▸ **Provided information**:
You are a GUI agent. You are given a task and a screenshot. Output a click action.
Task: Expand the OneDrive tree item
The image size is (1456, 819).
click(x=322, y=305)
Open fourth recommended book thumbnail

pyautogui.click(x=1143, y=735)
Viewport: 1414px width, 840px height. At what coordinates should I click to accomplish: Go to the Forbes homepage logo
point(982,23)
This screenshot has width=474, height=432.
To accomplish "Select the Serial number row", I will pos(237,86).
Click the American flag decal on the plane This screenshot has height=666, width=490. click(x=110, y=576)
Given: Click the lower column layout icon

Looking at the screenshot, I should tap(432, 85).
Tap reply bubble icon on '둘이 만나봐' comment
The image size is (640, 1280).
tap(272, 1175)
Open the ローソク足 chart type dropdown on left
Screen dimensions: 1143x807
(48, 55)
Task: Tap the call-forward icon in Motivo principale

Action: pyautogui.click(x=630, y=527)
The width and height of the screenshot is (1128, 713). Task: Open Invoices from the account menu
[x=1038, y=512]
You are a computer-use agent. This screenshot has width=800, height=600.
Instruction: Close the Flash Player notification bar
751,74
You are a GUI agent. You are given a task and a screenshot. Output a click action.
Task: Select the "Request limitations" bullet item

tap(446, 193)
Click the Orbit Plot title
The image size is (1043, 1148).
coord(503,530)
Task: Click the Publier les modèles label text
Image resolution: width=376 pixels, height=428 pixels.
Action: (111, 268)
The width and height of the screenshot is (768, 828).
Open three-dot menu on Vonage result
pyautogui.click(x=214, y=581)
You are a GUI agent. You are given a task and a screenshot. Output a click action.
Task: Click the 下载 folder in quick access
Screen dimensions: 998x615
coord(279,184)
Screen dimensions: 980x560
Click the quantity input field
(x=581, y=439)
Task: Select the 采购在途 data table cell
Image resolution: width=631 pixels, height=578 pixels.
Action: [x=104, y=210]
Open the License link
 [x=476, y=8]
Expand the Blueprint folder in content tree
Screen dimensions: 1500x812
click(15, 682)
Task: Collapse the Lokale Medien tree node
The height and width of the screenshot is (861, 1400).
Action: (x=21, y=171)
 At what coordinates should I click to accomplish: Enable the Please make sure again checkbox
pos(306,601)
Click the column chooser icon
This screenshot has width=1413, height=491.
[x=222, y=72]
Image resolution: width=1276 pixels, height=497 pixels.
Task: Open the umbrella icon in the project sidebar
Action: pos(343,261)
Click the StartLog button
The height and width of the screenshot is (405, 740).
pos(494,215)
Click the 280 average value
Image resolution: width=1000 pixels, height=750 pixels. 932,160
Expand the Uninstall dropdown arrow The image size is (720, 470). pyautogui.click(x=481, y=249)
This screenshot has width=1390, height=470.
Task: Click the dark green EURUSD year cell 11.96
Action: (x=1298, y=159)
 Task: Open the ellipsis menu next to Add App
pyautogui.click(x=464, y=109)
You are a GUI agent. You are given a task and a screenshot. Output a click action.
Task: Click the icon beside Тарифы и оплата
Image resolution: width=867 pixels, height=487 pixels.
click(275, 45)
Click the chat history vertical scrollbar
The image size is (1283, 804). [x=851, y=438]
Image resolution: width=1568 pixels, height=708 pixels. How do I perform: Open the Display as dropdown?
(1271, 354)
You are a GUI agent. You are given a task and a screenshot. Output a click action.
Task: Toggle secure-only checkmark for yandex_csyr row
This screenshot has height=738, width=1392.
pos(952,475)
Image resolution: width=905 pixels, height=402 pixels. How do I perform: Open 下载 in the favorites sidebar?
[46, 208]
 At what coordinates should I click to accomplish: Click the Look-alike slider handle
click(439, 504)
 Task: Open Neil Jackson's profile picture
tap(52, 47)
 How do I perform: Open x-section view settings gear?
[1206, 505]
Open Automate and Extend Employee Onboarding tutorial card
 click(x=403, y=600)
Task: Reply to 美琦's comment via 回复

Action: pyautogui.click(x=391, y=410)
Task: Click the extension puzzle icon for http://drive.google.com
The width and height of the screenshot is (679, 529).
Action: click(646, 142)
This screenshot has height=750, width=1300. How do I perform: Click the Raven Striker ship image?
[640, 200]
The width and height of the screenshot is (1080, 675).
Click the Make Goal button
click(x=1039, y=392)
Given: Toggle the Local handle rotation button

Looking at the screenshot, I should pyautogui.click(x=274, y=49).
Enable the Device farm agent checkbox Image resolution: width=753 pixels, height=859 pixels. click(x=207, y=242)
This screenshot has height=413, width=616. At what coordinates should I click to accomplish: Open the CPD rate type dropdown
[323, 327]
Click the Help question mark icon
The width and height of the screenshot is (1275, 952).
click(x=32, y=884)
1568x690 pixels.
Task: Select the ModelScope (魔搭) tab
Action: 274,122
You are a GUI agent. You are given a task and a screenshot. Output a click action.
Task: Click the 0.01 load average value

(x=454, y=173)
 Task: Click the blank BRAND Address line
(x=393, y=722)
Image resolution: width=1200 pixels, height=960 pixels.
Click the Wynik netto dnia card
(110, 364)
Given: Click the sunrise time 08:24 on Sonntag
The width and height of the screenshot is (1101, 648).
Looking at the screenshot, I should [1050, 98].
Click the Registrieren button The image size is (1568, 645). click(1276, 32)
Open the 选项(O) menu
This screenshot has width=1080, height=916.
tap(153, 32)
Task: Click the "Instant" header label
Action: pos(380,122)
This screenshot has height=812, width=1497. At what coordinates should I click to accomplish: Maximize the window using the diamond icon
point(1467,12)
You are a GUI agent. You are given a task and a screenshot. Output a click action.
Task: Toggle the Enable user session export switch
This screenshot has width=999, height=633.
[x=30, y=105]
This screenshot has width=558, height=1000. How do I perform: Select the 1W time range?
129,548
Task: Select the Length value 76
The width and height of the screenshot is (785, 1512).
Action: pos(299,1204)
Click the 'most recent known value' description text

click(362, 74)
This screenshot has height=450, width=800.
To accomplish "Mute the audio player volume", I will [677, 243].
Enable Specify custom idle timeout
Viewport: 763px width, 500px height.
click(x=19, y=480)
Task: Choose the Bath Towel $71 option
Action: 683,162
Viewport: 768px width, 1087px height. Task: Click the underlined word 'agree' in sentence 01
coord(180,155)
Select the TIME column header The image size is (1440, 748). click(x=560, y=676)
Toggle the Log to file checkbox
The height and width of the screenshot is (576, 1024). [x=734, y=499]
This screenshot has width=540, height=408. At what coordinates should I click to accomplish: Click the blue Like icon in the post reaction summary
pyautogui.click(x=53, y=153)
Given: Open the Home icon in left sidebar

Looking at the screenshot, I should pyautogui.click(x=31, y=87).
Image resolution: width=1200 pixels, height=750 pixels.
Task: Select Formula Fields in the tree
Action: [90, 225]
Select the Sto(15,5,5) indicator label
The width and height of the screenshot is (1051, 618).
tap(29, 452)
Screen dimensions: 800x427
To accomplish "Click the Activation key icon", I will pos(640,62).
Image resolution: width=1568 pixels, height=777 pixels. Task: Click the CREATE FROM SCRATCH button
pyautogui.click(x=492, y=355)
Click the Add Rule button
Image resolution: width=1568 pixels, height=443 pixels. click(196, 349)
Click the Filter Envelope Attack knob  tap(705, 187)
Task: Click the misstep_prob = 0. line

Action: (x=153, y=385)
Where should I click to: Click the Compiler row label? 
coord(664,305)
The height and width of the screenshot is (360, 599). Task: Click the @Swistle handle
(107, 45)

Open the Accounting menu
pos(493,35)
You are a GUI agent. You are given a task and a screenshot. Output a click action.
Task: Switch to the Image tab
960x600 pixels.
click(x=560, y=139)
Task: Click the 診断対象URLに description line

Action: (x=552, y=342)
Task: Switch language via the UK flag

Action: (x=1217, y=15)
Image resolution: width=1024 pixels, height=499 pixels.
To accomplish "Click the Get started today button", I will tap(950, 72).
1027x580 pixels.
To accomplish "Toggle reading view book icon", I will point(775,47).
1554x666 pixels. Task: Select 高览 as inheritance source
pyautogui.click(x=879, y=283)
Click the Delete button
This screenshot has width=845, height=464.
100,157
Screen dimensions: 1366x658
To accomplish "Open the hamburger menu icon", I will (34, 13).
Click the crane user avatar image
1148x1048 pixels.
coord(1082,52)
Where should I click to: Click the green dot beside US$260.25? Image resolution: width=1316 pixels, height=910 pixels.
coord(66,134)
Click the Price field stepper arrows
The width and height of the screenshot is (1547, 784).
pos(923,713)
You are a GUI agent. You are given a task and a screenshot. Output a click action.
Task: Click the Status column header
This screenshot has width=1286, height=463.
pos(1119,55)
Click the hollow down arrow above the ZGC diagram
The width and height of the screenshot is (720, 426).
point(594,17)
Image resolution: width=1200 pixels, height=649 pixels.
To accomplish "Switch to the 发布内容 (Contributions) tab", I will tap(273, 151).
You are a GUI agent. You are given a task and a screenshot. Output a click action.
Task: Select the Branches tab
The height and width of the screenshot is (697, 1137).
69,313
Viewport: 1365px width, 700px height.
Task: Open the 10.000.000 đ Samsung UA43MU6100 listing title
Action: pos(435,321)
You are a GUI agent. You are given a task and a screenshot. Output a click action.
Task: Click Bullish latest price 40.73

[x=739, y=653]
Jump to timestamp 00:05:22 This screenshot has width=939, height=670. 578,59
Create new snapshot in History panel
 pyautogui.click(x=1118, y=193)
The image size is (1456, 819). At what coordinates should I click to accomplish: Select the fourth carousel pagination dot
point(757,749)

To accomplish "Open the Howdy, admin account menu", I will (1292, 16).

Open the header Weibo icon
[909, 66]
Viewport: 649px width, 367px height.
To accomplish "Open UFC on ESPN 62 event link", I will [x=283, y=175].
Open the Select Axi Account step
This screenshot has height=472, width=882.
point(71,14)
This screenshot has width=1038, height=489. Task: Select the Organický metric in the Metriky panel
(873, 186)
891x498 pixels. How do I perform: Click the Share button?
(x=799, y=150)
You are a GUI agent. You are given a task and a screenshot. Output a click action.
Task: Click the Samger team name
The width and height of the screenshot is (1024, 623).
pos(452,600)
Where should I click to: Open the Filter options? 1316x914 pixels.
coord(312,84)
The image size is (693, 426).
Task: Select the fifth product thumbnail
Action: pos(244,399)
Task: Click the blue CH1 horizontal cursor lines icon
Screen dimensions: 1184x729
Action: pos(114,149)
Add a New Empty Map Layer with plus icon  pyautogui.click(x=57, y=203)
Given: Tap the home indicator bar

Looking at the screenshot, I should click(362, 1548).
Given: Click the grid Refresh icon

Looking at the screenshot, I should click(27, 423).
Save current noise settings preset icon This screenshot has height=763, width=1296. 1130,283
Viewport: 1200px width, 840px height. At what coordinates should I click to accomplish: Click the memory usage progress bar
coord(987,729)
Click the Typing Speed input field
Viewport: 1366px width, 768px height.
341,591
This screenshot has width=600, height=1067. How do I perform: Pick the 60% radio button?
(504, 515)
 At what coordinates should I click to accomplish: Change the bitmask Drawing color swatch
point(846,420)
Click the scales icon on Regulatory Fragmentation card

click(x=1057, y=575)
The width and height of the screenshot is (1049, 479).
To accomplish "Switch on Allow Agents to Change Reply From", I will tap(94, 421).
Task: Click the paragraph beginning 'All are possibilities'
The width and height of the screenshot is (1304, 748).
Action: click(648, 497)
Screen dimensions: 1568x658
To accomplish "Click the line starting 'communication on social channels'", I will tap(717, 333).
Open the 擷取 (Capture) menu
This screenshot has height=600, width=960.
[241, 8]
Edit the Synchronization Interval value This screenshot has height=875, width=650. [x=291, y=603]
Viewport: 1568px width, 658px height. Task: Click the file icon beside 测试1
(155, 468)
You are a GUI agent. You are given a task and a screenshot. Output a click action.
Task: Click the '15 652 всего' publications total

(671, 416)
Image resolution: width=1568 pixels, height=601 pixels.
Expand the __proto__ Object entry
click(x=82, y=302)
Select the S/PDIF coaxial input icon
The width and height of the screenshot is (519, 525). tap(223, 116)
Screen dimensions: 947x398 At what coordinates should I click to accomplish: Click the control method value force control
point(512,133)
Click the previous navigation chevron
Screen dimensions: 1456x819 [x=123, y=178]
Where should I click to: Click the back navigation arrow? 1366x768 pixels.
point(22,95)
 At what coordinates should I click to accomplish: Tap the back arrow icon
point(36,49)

▸ **Exercise**: With the line that has "The height and width of the screenshot is (861, 1400)." as the first and the line that has "Click the column chooser icon" as the last, repeat exactly that run of lines above and no more.

▸ **Response to the exercise**:
The height and width of the screenshot is (861, 1400).
Action: (x=21, y=171)
 At what coordinates should I click to accomplish: Enable the Please make sure again checkbox
pos(306,601)
Click the column chooser icon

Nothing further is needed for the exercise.